Infrastructure

Democratizing data analysis with Google BigQuery

By
Monday, 8 July 2019

Every day, over a hundred million people come to Twitter to find out what’s happening in the world and talk about it. Every Tweet and user action generates an event that we make available for internal data analysis at Twitter. Hundreds of employees analyze and visualize this data, and improving their experience is a top priority for the Twitter Data Platform team. 

We believe that users with a wide range of technical skills should be able to discover data and have access to SQL-based analysis and visualization tools that perform well. This would allow a whole new group of less technically inclined users, including data analysts and product managers, to get insights from data enabling them to understand and improve how Twitter features are used. This is how we are democratizing data analysis at Twitter. 

As our internal data analysis tools and capabilities have improved, we have seen a corresponding improvement in the Twitter service. However, there is still room for improvement. Current tools such as Scalding require a programming background to use. SQL-based analysis tools such as Presto and Vertica have performance issues at scale. We also have the problem of data being spread across multiple systems without a consistent way of accessing it.

Last year, we announced a new collaboration with Google and are migrating parts of our data infrastructure to the Google Cloud Platform (GCP). We identified the following Google Cloud Big Data tools as having the potential to help our efforts to democratize data analysis, visualization, and machine learning inside Twitter:

  • BigQuery: An enterprise data warehouse with a SQL engine based on Dremel that is fast, easy, and capable of Machine Learning.
  • Data Studio: A tool for big data visualization with collaboration features like those in Google Docs.

This blog post talks about our experience with these tools: what we did, what we learned, and what we’ll do next. Here, we focus on batch and interactive analytics. We'll discuss real-time analytics in a future blog post.

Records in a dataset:
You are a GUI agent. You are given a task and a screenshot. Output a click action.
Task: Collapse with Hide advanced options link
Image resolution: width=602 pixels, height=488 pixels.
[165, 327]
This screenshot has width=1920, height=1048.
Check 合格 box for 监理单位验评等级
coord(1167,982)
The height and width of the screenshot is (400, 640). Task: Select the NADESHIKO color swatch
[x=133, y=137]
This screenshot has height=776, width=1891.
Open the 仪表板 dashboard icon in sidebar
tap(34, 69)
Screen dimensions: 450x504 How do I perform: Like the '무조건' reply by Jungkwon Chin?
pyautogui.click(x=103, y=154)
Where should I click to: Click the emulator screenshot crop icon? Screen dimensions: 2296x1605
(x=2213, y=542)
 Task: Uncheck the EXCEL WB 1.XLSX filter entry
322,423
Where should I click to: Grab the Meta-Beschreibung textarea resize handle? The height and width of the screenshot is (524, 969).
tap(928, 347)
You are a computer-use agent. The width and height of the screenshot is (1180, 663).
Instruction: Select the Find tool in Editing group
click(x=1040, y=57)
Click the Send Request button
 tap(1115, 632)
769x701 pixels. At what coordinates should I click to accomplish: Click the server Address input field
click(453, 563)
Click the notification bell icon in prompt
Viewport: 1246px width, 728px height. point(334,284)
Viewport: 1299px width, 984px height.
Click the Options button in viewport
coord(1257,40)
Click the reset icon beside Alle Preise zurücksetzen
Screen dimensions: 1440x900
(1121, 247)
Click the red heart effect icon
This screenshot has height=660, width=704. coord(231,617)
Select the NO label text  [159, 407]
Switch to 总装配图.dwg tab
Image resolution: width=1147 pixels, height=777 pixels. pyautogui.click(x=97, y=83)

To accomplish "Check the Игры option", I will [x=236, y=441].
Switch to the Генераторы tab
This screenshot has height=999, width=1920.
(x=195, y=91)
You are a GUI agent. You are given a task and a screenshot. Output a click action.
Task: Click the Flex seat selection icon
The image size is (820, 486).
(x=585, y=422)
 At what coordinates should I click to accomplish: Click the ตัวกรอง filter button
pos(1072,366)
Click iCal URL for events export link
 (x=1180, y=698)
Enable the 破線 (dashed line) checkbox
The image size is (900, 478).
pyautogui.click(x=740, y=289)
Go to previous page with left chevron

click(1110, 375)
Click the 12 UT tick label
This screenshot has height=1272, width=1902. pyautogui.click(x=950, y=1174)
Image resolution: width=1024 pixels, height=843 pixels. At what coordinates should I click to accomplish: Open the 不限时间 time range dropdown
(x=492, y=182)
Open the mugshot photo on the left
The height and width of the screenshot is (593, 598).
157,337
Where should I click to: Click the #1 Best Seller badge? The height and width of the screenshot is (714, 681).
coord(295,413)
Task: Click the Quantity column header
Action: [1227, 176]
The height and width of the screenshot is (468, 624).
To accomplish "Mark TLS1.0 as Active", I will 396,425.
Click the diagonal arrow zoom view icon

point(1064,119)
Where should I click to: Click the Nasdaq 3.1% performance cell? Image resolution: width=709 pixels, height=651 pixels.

To do →
1: Answer these questions using the blog post about BigQuery.
(a) How many people come to Twitter every day?
(b) Which current tool requires a programming background to use?
(c) What is the SQL engine in BigQuery based on?
2: Translate this sentence from the blog post about BigQuery into Spanish: "Here, we focus on batch and interactive analytics."
3: Return the text of the blog post about BigQuery from "Democratizing data analysis with" up to and including "Data Platform team.".

Set of answers →
1:
(a) Over a hundred million people.
(b) Scalding.
(c) Dremel.

2: Aquí nos centramos en la analítica por lotes e interactiva.

3:
Democratizing data analysis with Google BigQuery

By
Monday, 8 July 2019

Every day, over a hundred million people come to Twitter to find out what’s happening in the world and talk about it. Every Tweet and user action generates an event that we make available for internal data analysis at Twitter. Hundreds of employees analyze and visualize this data, and improving their experience is a top priority for the Twitter Data Platform team.